DATA SHOWN Start Marker

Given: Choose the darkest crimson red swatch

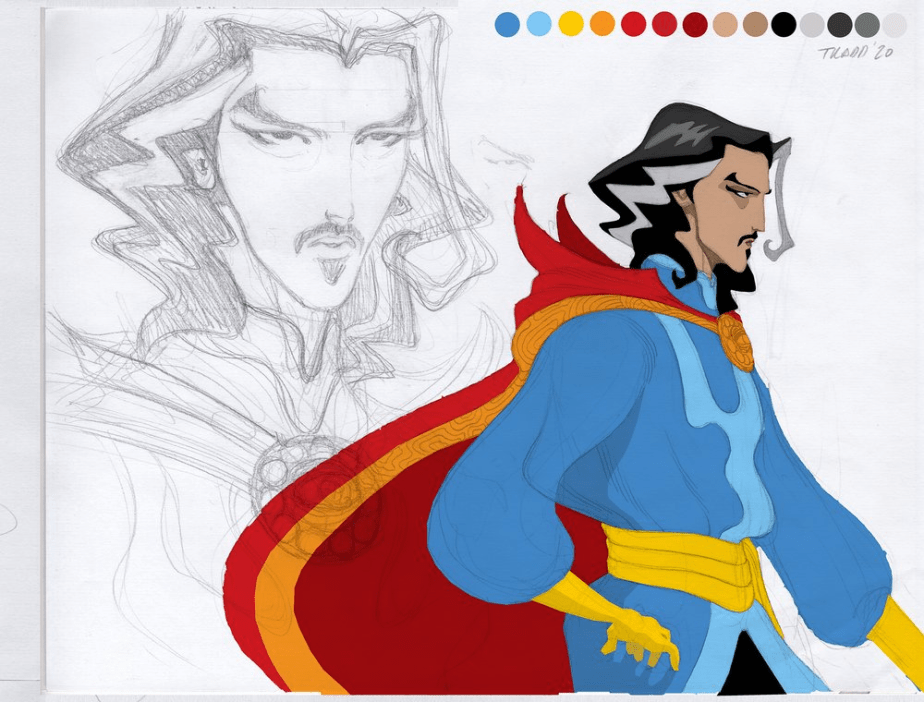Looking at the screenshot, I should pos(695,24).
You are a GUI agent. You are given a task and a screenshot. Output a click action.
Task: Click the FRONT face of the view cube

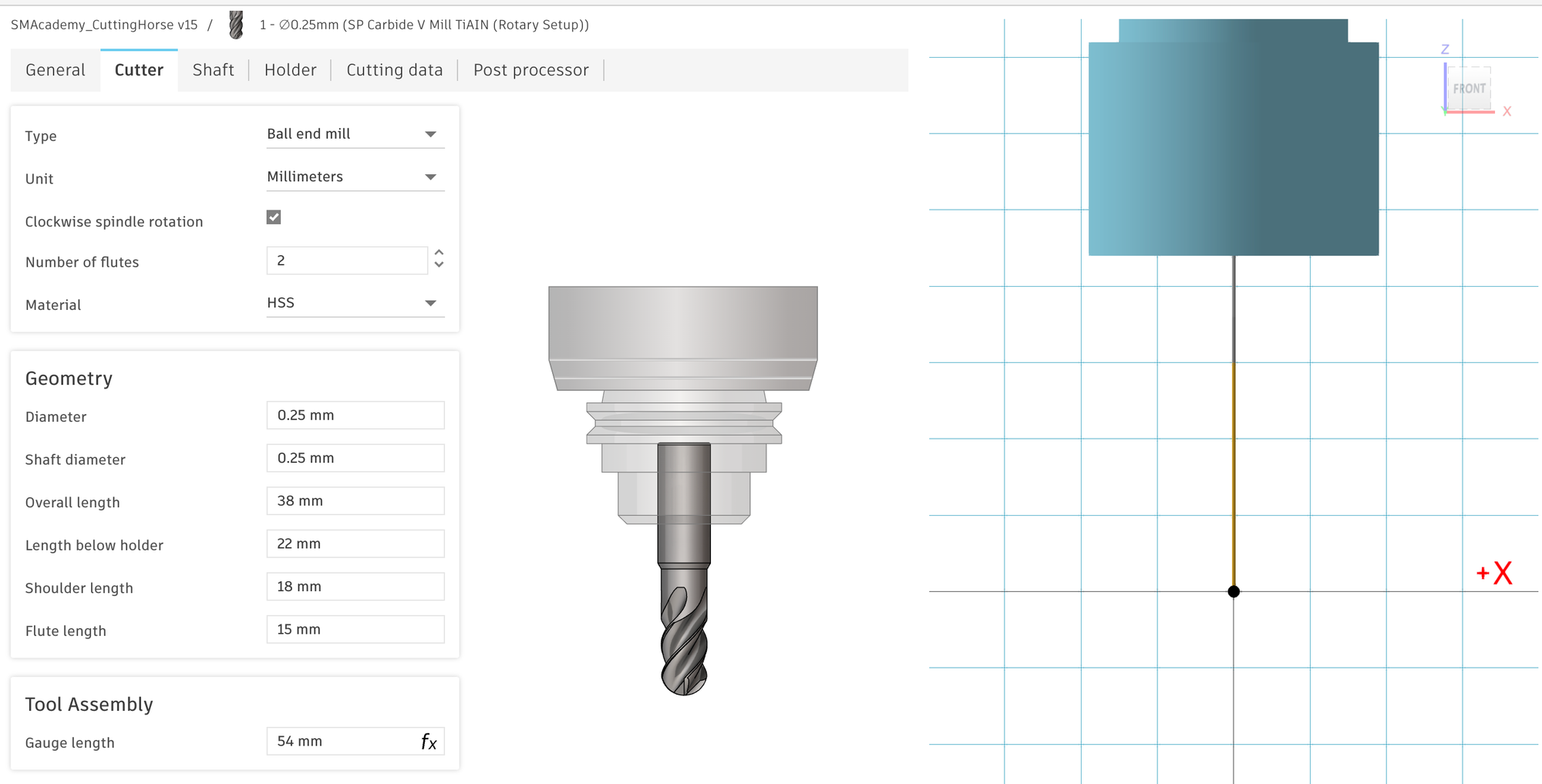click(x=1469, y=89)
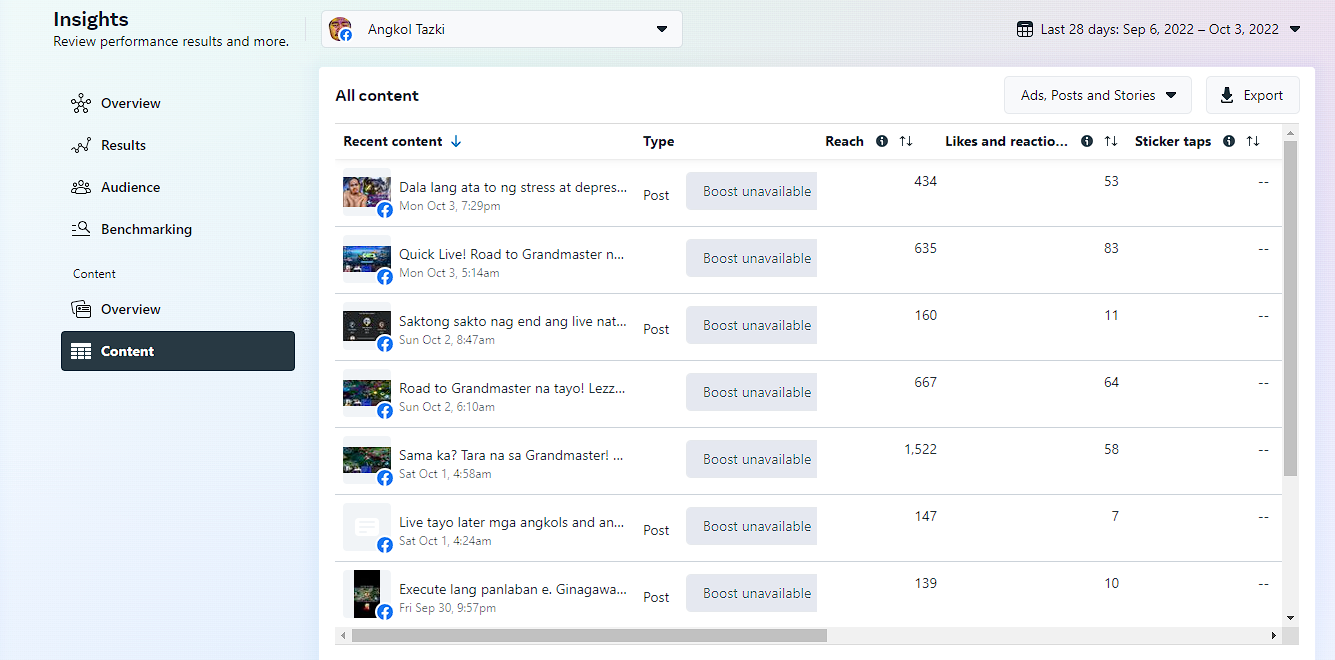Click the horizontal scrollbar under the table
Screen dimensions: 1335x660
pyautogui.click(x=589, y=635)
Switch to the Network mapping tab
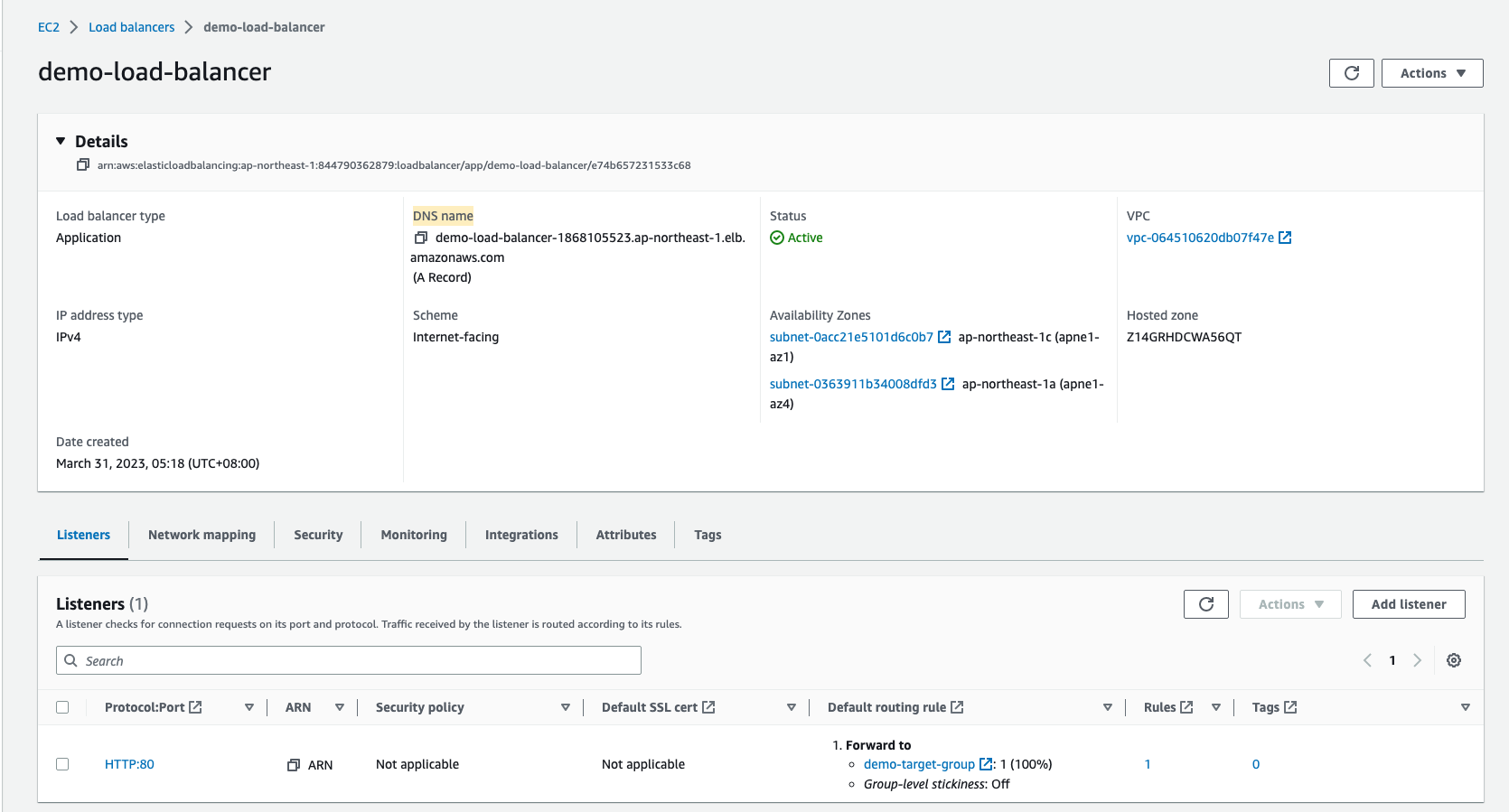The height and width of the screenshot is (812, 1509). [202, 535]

DATA SHOWN End Marker

EXERCISE AIM: Set out exactly, and only, the lines between the first line of the listing and the line containing "You are a GUI", counting both, while leaving every picture out.

YOUR RESPONSE:
Given: Choose the darkest crimson red swatch

Looking at the screenshot, I should pos(695,24).
You are a GUI agent. You are given a task and a screenshot. Output a click action.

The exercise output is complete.